SBI in the XIV phase of the sale was authorised to issue and encash electoral bonds through its 29 authorised branches from 19th October to 28 October 2020. Redemption or encashment of electoral bonds at SBI branches took place till 11 November 2020.
Information obtained by Cmde Batra shows that during the 14 phases of sale of electoral bonds, SBI has earned Rs3.66 crore as commission, excluding taxes. During the 14th phase, SBI sold 321 electoral bonds worth Rs282.29 crore, of which all except one bond of Rs1,000, the rest were encashed.

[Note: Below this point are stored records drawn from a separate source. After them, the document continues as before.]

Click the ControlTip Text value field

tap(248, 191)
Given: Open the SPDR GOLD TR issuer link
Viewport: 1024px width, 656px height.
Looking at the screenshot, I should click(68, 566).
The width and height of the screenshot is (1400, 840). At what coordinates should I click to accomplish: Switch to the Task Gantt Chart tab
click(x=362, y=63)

Until the latest window period till October 2020, a total of 12,773 electoral bonds of various denominations were sold. A major portion of them is the highest value denomination of Rs1 crore (5,981 bonds) followed by the next highest denomination of Rs10 lakh (4,943 bonds). A total of 1,731 bonds of Rs1 lakh denomination were sold in these 14 cycles. Meanwhile, the purchases made for the lower denominations of Rs1,000 and Rs10,000 are only 48 and 70 electoral bonds, respectively.
The analysis by Cmde Batra shows electoral bonds with the highest denomination value of Rs1 crore are most preferred by the donors and constitute 92.12% in the total value. It is followed by bonds worth Rs10 lakh, which form 7.61% and Rs1 lakh with just 0.27% share in the total value of electoral bonds sold till date.

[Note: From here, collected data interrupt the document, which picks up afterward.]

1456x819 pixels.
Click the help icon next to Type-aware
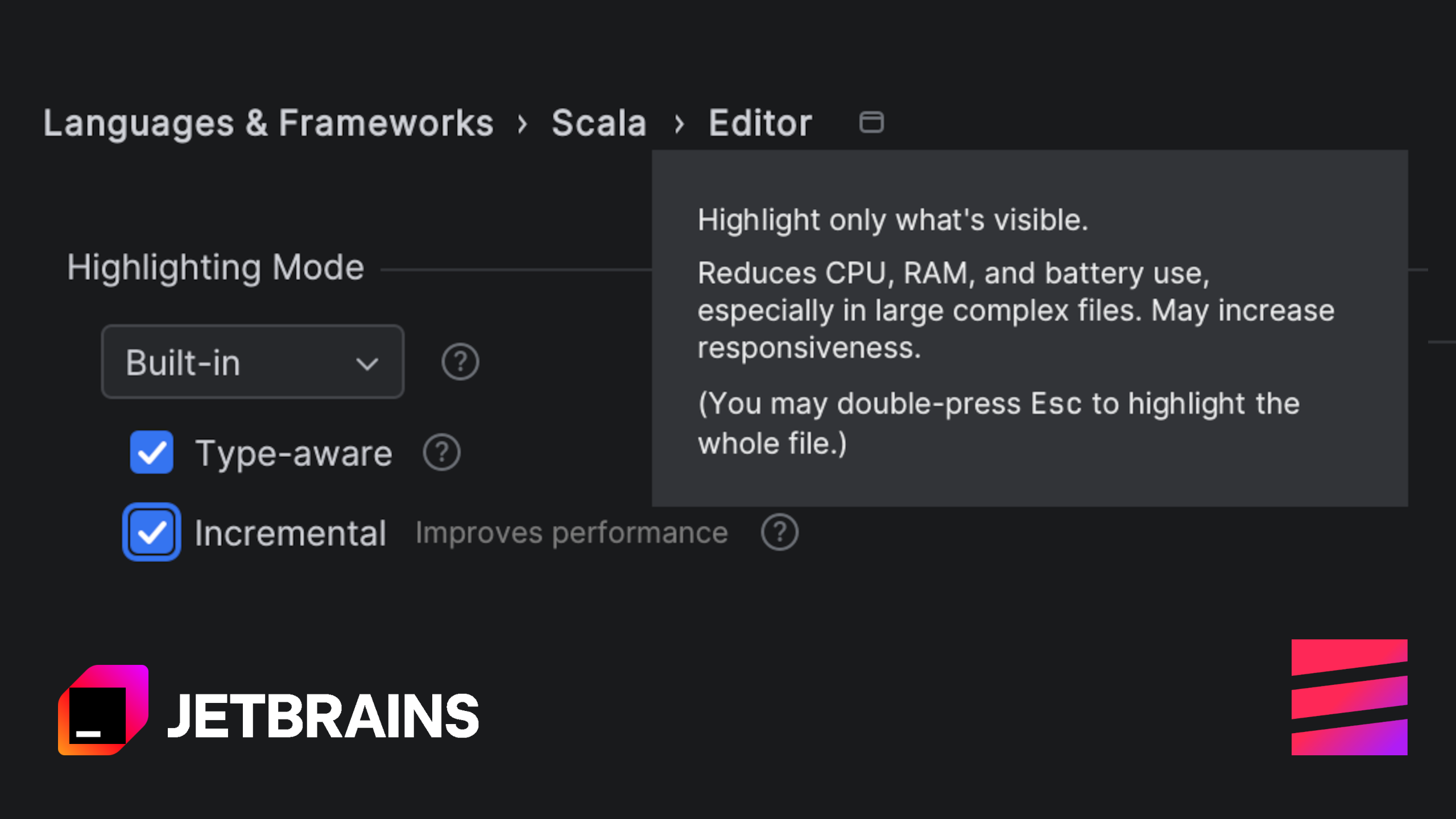(441, 453)
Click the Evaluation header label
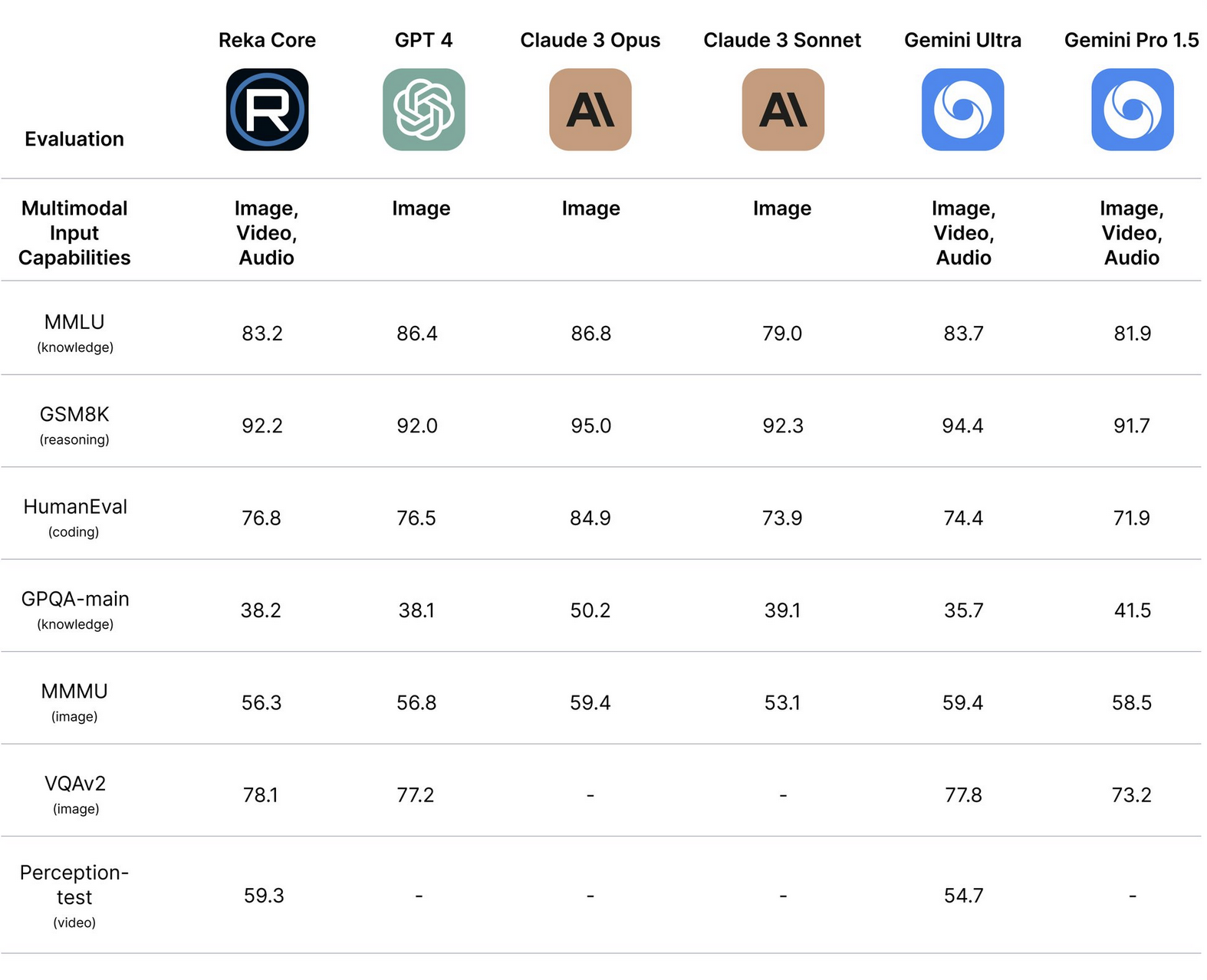Image resolution: width=1207 pixels, height=980 pixels. (74, 139)
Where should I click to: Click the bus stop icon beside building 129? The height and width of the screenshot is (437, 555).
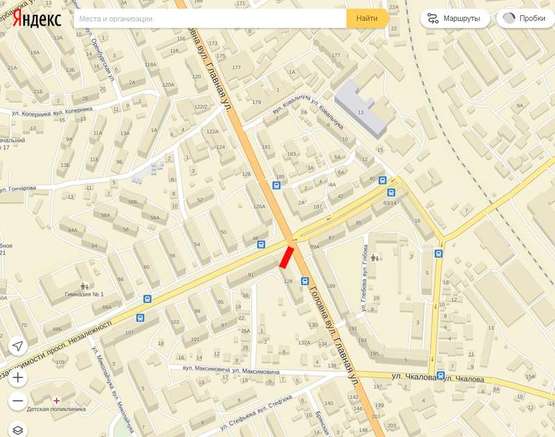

On 2 January 2018, the ministry of finance had notified the EB scheme. As per the scheme, an electoral bond is a bond issued in the nature of a promissory note, it may be purchased by a person who is a citizen of India or entities incorporated or established in India. The bonds are issued in multiples of Rs1,000, Rs10,000, Rs1 lakh, Rs10 lakh and Rs1 crore.
These are available at specified branches of SBI and any account-holder compliant with know-your-customer (KYC) norms can buy these bonds. Donors can donate the bonds to their party of choice, which can then be encashed by the party's verified account within 15 days. The bond does not carry the name of the buyer or the payee.
The political party does not have to disclose who it has received the bond from in its account. Neither does the donor entity have to state to which party it has donated. Also, as per the scheme only eligible political parties with 1% vote share are eligible to buy electoral bonds.
The Association for Democratic Reforms (ADR), a non-government organisation (NGO), has been raising the issue of political funding through electoral bonds by anonymous donors. An analysis by ADR shows that Lok Sabha 2019 elections saw the highest ever anonymous funding through electoral bonds. Between FY17-18 and FY18-19, political parties received a total of Rs2,760.20 crore from electoral bonds as donation, ADR says.
In its plea filed in October this year before the Supreme Court, ADR had called sale of electoral bonds just before election as corruption on a huge scale.
"Certain amendments made through the Finance Act, 2017 and earlier Finance Act, 2016, both passed as money bills, and which have opened the doors to unlimited political donations, even from foreign companies, thereby legitimizing electoral corruption at a huge scale, while at the same time ensuring complete non-transparency in political funding," the plea filed by ADR says.
The plea contended that the Finance Act of 2017 had introduced the use of electoral bonds which is exempt from disclosure under the Representation of Peoples Act, 1951, opening the doors to unchecked, unknown funding to political parties.
"The said amendments have removed the existing cap of 7.5% of net profit in the past three years on campaign donations by companies and have legalised anonymous donations," added the plea.